A Tasmanian tiger, or thylacine, in captivity circa 1930.
A Tasmanian tiger, or thylacine, in captivity circa 1930.
Topical Press Agency/Hulton Archive/Getty Images

For 85 years, the last known footage of the now-extinct Tasmanian tiger sat forgotten in the National Film and Sound Archive of Australia (NFSA), until it was recently unearthed by researchers from a Facebook group called the Tasmanian Tiger Archive.

The NFSA’s newly digitized 21-second clip is part of a nine-minute travelogue called Tasmania the Wonderland from 1935, presumed to be the work of Brisbane filmmaker Sydney Cook (though the film is missing its credits, so that remains unconfirmed). It shows a striped, dog-like creature named Benjamin—the last of his kind ever in captivity—pacing his cage at Tasmania’s Beaumaris Zoo, which shut down in 1937.

Tasmanian tigers aren’t actually tigers—they’re carnivorous marsupials called thylacines. TreeHugger reports that the species died out in mainland Australia about 2000 years ago, but they managed to survive in Tasmania until the 20th century. Though thylacines were officially declared extinct after Benjamin died from suspected neglect in September 1936, the status has been highly contested to this day.

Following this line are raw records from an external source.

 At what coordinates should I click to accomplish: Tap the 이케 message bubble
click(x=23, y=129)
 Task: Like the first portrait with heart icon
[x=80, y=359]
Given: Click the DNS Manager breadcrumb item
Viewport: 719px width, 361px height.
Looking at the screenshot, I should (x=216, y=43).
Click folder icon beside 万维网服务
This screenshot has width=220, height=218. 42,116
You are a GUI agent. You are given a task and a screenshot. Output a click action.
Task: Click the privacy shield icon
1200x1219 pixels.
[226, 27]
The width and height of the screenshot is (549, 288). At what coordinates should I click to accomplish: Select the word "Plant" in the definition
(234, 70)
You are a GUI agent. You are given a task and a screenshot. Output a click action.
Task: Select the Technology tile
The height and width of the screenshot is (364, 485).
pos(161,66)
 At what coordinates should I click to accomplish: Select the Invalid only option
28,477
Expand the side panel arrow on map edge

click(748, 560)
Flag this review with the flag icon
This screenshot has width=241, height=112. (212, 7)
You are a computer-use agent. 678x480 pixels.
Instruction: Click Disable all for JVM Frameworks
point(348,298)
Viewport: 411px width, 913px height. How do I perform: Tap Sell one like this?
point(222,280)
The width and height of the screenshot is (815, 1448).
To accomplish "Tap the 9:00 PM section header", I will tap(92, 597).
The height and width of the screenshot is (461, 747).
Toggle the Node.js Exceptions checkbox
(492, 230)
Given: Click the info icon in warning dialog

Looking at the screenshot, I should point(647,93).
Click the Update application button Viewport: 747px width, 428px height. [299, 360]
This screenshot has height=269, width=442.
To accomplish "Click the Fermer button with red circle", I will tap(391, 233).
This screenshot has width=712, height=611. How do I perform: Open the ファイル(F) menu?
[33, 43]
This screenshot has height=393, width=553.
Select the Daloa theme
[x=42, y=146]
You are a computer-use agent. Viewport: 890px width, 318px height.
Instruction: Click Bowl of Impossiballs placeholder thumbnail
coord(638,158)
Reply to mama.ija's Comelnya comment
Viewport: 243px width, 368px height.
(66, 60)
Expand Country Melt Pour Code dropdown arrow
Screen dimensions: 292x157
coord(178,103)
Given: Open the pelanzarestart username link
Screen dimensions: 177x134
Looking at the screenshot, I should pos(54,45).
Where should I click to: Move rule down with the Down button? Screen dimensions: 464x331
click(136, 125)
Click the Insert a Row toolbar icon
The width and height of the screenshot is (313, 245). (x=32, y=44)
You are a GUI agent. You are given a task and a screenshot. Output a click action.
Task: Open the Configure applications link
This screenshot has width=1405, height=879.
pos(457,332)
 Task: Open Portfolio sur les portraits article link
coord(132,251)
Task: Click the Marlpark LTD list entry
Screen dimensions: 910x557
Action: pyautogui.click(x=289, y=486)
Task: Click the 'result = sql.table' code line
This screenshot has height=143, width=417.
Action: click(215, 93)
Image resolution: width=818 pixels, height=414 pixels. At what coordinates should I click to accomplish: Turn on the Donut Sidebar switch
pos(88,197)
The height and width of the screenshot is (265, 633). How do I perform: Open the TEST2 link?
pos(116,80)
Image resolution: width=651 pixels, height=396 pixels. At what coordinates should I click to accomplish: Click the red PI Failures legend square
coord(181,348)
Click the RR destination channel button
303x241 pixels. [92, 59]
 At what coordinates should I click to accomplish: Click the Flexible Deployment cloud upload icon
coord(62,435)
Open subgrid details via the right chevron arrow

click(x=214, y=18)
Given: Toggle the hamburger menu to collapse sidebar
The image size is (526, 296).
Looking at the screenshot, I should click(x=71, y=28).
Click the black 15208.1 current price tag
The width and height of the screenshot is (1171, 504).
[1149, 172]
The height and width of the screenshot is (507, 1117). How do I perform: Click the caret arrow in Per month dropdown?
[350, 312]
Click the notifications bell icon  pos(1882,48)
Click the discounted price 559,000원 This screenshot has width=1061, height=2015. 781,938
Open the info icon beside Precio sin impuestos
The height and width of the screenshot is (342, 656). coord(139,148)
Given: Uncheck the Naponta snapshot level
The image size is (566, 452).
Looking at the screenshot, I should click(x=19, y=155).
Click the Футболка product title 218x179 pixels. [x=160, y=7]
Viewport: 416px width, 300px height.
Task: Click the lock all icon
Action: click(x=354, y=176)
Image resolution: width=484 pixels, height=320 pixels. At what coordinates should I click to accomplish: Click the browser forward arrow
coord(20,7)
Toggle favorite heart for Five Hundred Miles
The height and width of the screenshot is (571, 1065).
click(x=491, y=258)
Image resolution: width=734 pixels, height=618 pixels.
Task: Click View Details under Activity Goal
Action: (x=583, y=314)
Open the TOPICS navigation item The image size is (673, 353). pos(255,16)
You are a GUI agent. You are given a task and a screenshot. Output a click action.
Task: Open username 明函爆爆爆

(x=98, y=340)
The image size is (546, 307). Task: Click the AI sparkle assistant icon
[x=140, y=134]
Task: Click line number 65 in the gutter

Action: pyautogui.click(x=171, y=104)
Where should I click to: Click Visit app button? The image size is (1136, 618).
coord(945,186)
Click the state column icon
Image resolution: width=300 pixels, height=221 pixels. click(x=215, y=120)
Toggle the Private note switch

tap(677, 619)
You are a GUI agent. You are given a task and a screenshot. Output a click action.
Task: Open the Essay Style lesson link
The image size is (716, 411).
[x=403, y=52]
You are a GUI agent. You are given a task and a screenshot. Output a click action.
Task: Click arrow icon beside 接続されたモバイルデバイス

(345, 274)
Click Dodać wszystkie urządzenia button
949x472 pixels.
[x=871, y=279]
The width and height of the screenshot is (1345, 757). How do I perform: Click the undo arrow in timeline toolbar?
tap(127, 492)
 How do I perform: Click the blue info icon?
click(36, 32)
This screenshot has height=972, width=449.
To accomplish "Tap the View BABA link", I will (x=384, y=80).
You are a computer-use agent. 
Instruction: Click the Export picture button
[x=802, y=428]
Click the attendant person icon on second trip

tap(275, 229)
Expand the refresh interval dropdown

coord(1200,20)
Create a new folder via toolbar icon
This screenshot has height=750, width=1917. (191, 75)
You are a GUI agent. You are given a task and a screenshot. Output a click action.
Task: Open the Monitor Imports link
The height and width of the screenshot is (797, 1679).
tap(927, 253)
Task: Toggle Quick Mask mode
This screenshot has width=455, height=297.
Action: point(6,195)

“Do I think the animal is extinct?” Neil Waters of the Thylacine Awareness Group of Australia told HowStuffWorks. “No, because I have seen two and been coughed/barked at by one in South Australia in 2018. There have been more than 7000 documented sightings of thylacines (or animals that appear to be thylacines), with the majority of those sightings on mainland Australia.”

Considering that fewer than a dozen known clips—a total of just over three minutes—of film footage showing thylacines exist today, Benjamin’s 21 seconds of fame in Tasmania the Wonderland is a monumental rediscovery. And, since thylacines were exhibited in zoos in Washington, New York, Sydney, Berlin, and other cities after the advent of film, the NFSA is optimistic that more footage could turn up in time.